Program lifecycle phases are the stages a computer program undergoes, from initial creation to deployment and execution. The phases are edit time, compile time, link time, distribution time, installation time, load time, and run time.

Lifecycle phases do not necessarily happen in a linear order, and they can be intertwined in various ways. For example, when modifying a program, a software developer may need to repeatedly edit, compile, install, and execute it on his own computer to ensure sufficient quality before it can be distributed to users; copies of the modified program are then downloaded, installed, and executed by users on their computers.

Phases

Edit time is when the source code of the program is being edited. This spans initial creation to any bug fix, refactoring, or addition of new features. Editing is typically performed by a person, but automated design tools and metaprogramming systems may also be used.

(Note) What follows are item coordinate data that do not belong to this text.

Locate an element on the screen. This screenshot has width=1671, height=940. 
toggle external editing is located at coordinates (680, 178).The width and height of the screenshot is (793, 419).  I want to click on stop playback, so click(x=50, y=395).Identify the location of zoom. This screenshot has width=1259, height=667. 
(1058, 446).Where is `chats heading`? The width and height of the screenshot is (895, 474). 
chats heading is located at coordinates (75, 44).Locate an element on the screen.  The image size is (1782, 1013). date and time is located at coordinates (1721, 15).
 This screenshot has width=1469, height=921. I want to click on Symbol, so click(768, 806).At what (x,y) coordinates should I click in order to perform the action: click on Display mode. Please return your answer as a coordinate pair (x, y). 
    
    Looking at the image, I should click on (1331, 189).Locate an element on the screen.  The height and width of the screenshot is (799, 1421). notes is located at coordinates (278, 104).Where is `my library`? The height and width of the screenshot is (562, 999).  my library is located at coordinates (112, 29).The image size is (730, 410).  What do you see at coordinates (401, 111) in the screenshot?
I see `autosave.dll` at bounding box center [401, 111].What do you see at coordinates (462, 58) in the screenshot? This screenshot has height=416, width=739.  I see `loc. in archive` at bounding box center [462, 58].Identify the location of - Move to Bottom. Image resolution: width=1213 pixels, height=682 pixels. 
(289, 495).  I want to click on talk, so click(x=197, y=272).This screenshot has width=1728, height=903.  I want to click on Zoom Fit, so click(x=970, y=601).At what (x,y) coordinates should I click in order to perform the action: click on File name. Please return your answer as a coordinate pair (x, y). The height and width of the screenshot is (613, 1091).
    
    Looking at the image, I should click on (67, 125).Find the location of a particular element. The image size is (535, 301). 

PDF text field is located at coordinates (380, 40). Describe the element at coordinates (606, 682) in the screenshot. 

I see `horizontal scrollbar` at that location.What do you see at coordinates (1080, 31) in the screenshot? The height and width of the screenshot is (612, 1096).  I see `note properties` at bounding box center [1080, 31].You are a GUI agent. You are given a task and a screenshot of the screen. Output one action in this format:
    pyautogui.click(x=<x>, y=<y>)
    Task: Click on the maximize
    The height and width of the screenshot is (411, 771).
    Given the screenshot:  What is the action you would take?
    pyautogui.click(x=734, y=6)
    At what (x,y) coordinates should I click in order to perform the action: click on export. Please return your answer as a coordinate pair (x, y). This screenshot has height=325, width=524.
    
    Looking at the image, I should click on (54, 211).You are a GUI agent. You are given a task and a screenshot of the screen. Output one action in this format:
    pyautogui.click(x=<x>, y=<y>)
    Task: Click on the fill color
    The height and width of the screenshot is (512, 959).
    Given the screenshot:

Compile time is when source code is translated into machine code by a compiler. Part of this involves language checking, such as ensuring proper use of the type system. The result of successful compilation is an executable.

Link time connects all of the necessary machine code components of a program, including externals. It is very common for programs to use functions implemented by external libraries, all of which must be properly linked together. There are two types of linking. Static linking is when the connection is made by the compiler, which is always prior to execution. Dynamic linking, however, is performed by the operating system (OS) just before, or even during, execution.

Distribution time is process of transferring a copy of a program to a user. The distribution format is typically an executable, but may also be source code, especially for a program written in an interpreted language. The means of distribution can be physical media such as a USB flash drive or a remote download via the Internet.

Installation time gets the distributed program ready for execution on the user's computer, which often includes storing the executable for future loading by the OS.

Load time is when the OS takes the program's executable from storage, such as a hard drive, and places it into active memory, in order to begin execution.

Run time is the execution phase, when the central processing unit executes the program's machine code instructions. Programs may run indefinitely. If execution terminates it will either be normal, expected behavior or an abnormality such as a crash.